Actually, they include the young and the old, the Muslim and the Christian, men and even women. Surprisingly or not, one of them is John bin Huwai, a Christian freedman and a former slave of the esteemed companion of the Prophet, Abu Dharr al-Ghifari. When Abu Dharr was exiled from Madina by Uthman ibn Affan, John went to Imam Ali (AS) and stayed with him. After Imam Ali (AS) departed this life, John stayed with Imam Hasan and then he moved in with Imam Hussain. When Husain left Medina, John insisted on accompanying him to Karbala. On the night of Ashura, Imam Husain urged John to go away to seek his safety by telling him, “You have accompanied us all the way but now you may go”. To that, John replied, “How is it fair that I benefit from your company and hospitality but abandon you in your hardship?”
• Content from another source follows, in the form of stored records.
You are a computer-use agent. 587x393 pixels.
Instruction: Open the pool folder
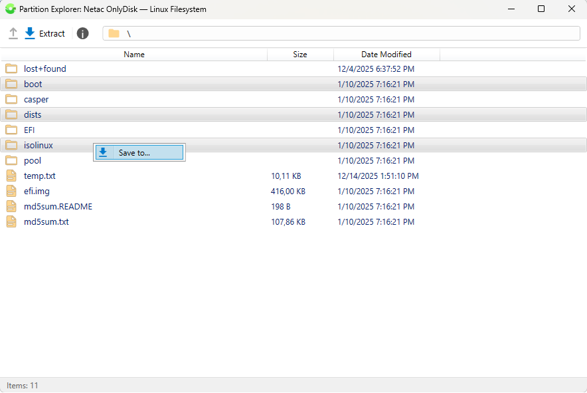point(32,160)
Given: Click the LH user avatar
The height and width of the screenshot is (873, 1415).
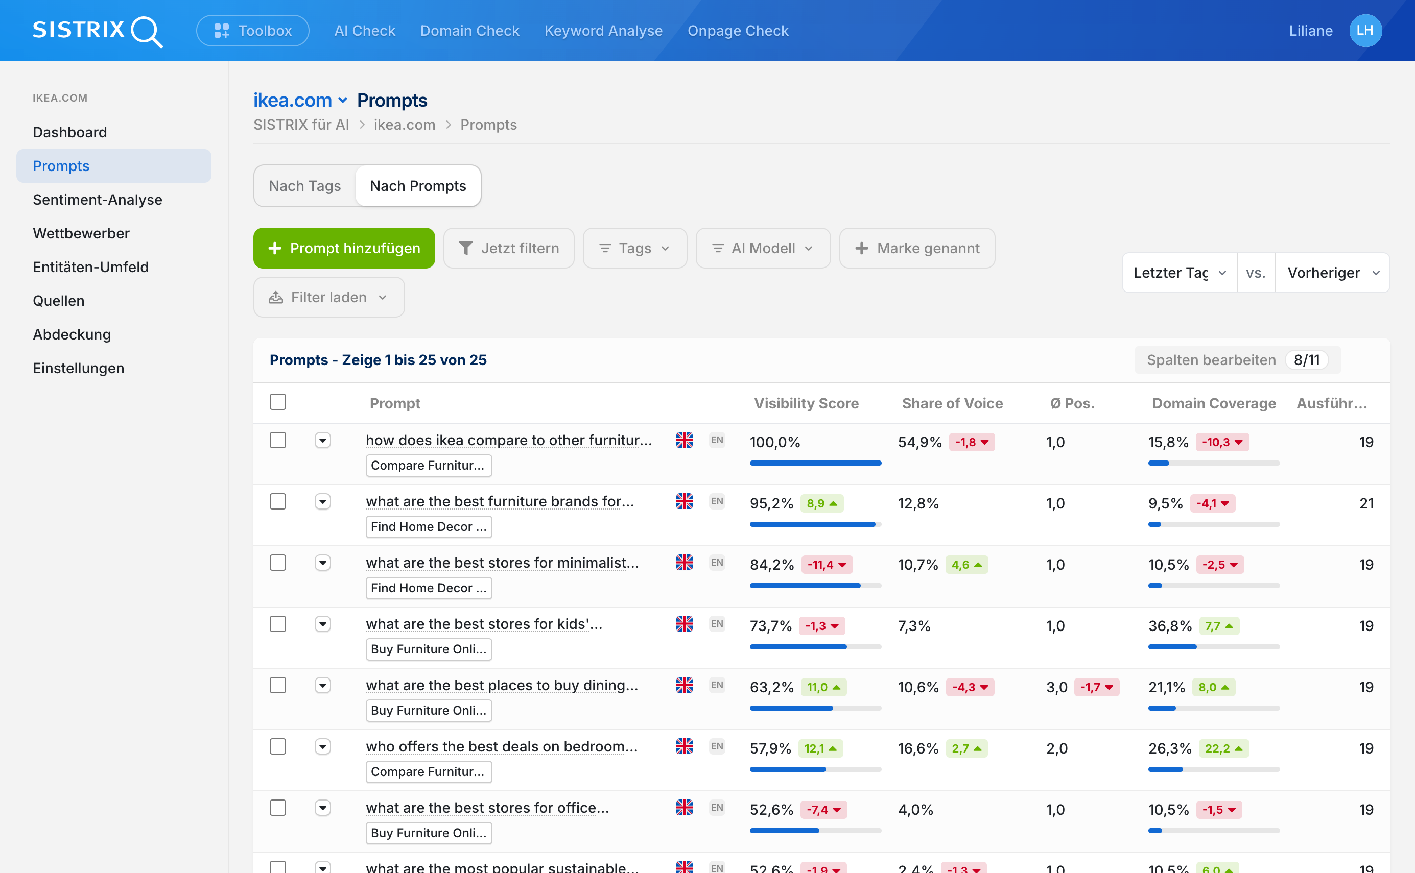Looking at the screenshot, I should point(1365,31).
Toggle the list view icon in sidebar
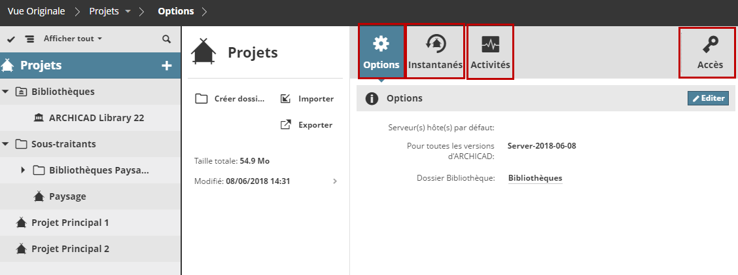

Narrations say that John expressed to Husain out of humility and submission, “my odor is unpleasant, my origin is low, and my color is black, please honor me with Paradise by permitting me to attain the honor of martyrdom in your defense! By Allah I will not separate from you until my black blood mixes with your blood!” Sure enough, Imam Husain granted him permission and he attained the honor of martyrdom. Then Husain stood over his body and raised his hands in prayer, “Oh Allah, bring light to his face, make his fragrance pleasant, and gather him with the Prophet and his progeny.” It is narrated that whoever passed John’s body in the battlefield smelled a pleasant fragrance emanating from his pure body! Subhanallah, what an honor!
Imam Husain has taught a lesson to mankind that will resonate till the end of time – a lesson that black lives matter and its sanctity is to be respected and valued just like any respected life. John represented them on the day of a Karbala and through him, all colored men are represented and honored by supporting Imam Husain on the sorrowful day of Ashura.